> [Data extracted from a collection]:

>> START

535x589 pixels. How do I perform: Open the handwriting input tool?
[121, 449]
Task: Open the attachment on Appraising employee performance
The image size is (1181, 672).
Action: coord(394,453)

>> END
>> START

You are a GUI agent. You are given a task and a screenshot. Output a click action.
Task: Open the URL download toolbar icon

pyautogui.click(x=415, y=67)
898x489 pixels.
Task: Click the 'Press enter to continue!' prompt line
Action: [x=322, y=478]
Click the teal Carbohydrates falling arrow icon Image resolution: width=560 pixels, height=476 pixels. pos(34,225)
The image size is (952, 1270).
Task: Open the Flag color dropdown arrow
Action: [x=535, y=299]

>> END
>> START

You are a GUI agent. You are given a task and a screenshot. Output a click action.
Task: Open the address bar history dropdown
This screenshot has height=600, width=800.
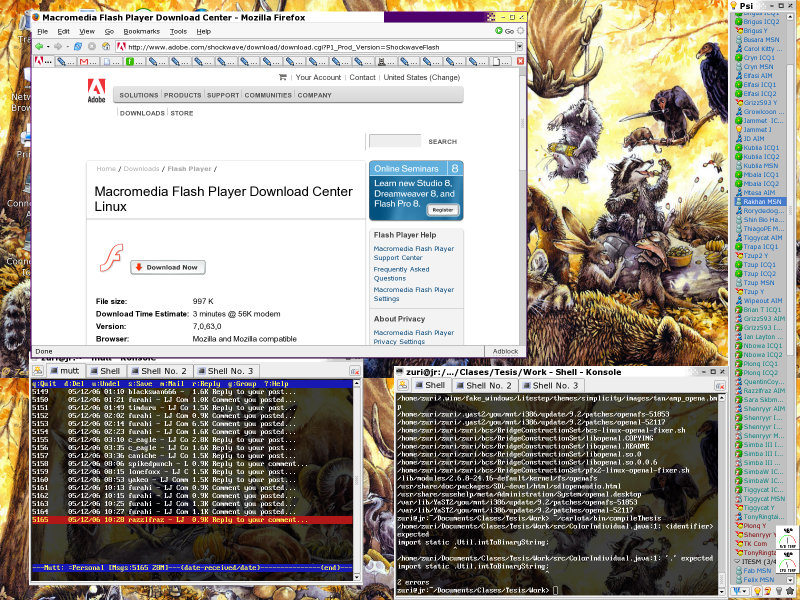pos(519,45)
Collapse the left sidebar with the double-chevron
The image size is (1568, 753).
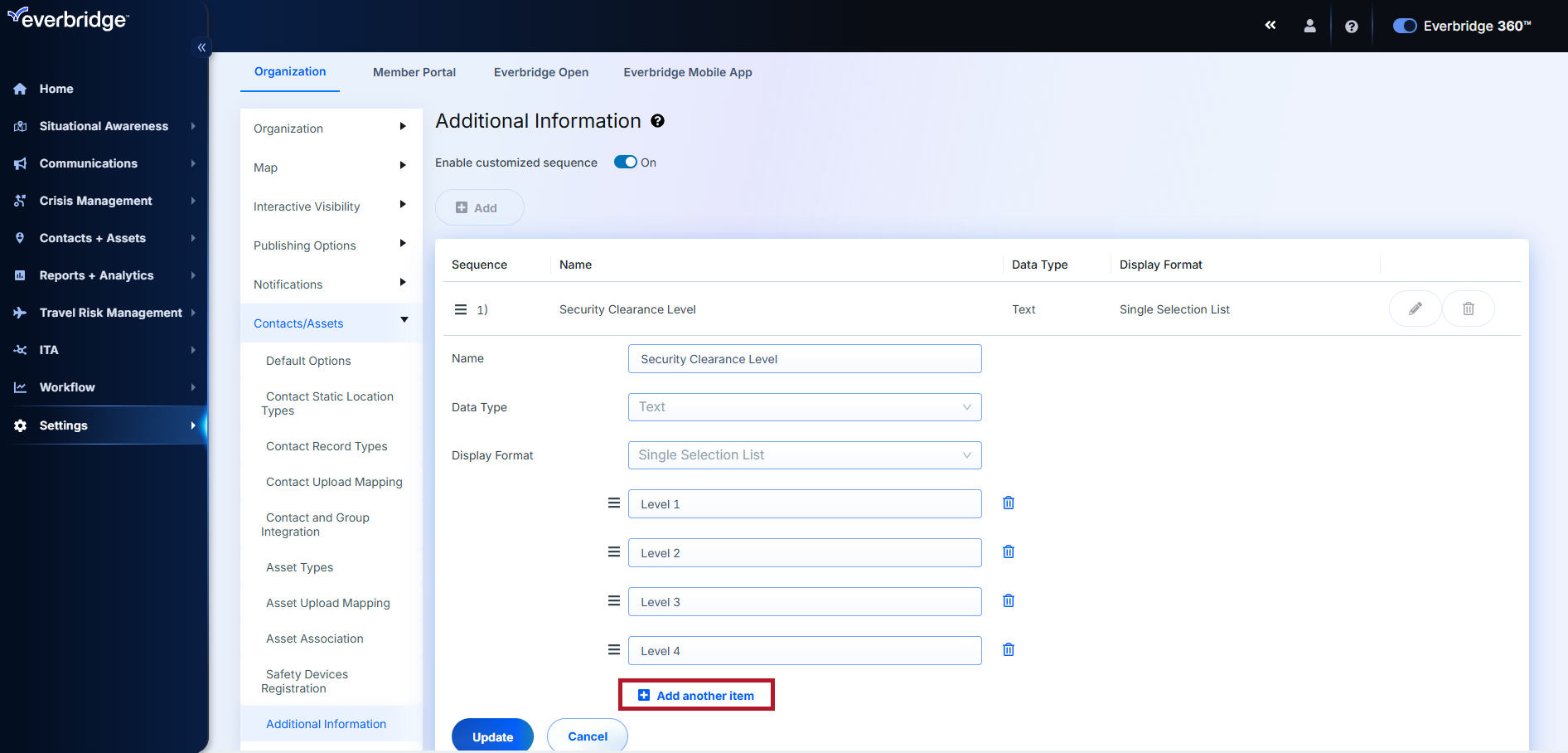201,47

>> END

> [WRITTEN EXERCISE]:
Recast the entries as a two-column CSV with the header instruction,output, starting at the line that contains "Task: Open the attachment" and ending after the line that contains "Action: coord(394,453)". Put one row per entry, with each field quoted and any line breaks within it replaced by spaces.

> [ANSWER BELOW]:
instruction,output
"Task: Open the attachment on Appraising employee performance The image size is (1181, 672).","Action: coord(394,453)"